The provided document is a 510(k) clearance letter from the FDA for a diagnostic device. It outlines the regulatory approval for the Gamma-B 25-Hydroxy Vitamin D RIA Kit and states its intended use. However, it does not contain the details of a study that proves the device meets specific acceptance criteria in the way a modern clinical trial or performance study report would.

The letter confirms the device is substantially equivalent to legally marketed predicate devices, which is a regulatory standard for market entry in the US for certain medical devices. This substantial equivalence is typically based on comparing the new device's technological characteristics and performance data to that of a predicate device.

Therefore, the requested information regarding acceptance criteria, sample sizes, ground truth establishment, expert qualifications, and MRMC studies cannot be extracted from this document, as it focuses on regulatory approval rather than a detailed scientific study report.
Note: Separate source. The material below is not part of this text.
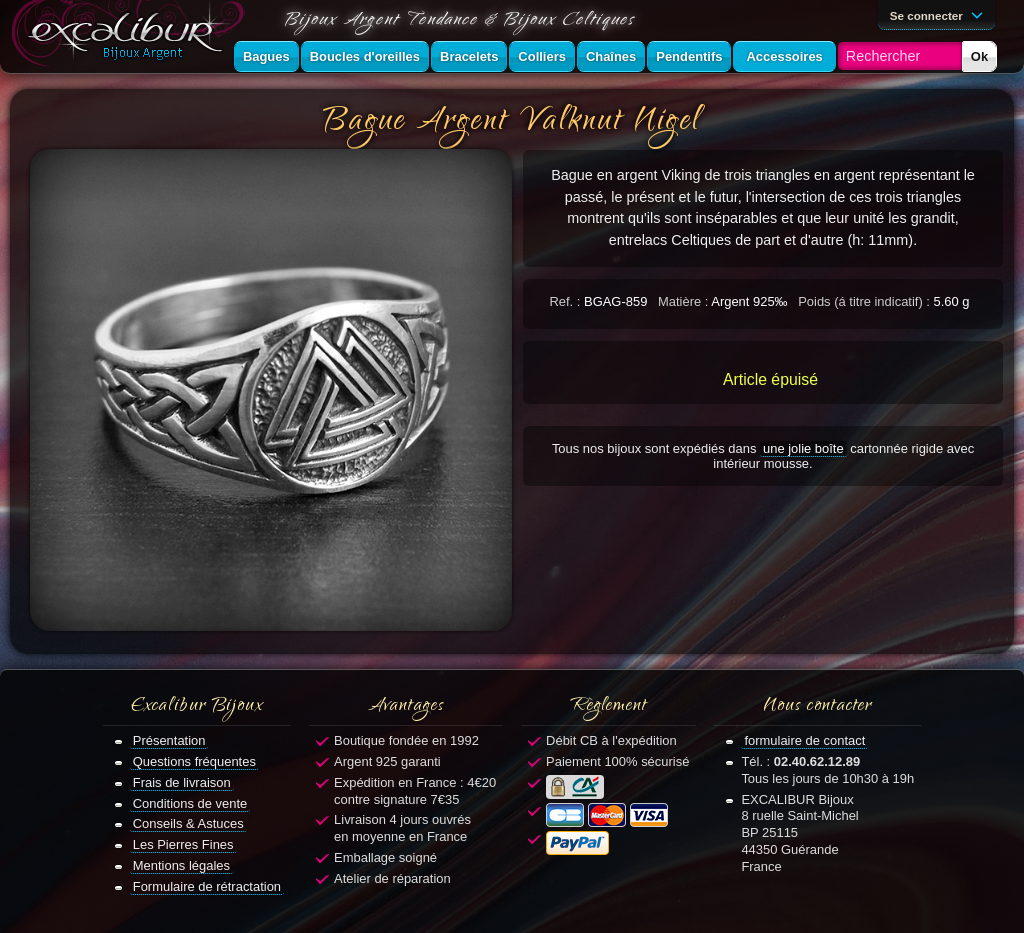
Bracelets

Here's a breakdown of what can be inferred or what is missing:

1. A table of acceptance criteria and the reported device performance

• Missing from document: This document does not present a table of acceptance criteria or detailed performance data. The FDA's 510(k) clearance process would have reviewed such data, but it's not included in this letter. Performance claims like accuracy, precision, linearity, etc., would typically be in the 510(k) submission itself, not the clearance letter.

2. Sample size used for the test set and the data provenance

• Missing from document: The document does not specify the sample size used for any test set or the provenance of the data (e.g., country of origin, retrospective/prospective). Such information would be part of the performance study submitted to the FDA.
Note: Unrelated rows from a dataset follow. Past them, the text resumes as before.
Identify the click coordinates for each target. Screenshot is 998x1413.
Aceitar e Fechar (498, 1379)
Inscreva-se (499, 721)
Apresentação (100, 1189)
3. Number of experts used to establish the ground truth for the test set and the qualifications of those experts

• Missing from document: Not applicable for an in vitro diagnostic device like this RIA kit, which measures quantitative levels of a biomarker. "Ground truth" for such devices typically comes from reference methods or established analytical techniques, not expert consensus on images or clinical assessments.

4. Adjudication method for the test set

• Missing from document: Not applicable for an in vitro diagnostic device. Adjudication methods (like 2+1, 3+1) are typically used in clinical studies involving physician interpretation, for example, in imaging diagnostics.
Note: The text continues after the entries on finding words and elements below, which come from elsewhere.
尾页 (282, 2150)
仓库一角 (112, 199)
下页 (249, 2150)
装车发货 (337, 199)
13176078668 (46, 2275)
5. If a multi reader multi case (MRMC) comparative effectiveness study was done, If so, what was the effect size of how much human readers improve with AI vs without AI assistance

• Missing from document: Not applicable. This device is a radioimmunoassay kit, not an AI-powered diagnostic tool requiring human interpretation improvement studies.

6. If a standalone (i.e. algorithm only without human-in-the-loop performance) was done

• Missing from document: Not applicable. This is not an algorithm, but a laboratory test kit. Its performance is evaluated biochemically.

7. The type of ground truth used

• Inferred: For an in vitro diagnostic assay like this, the "ground truth" for evaluating performance would likely involve established reference methods for 25-hydroxy vitamin D quantification (e.g., LC-MS/MS or other validated assays) or certified reference materials, rather than expert consensus, pathology, or outcomes data. This document doesn't explicitly state the ground truth method.

8. The sample size for the training set

• Missing from document: Not applicable typically for this type of RIA kit. While there's method development and optimization (which might involve a "training" phase in a general sense), there isn't a "training set" in the machine learning context for which a specific sample size would be reported in the performance evaluation.

9. How the ground truth for the training set was established

• Missing from document: See point 8. This concept doesn't directly apply here.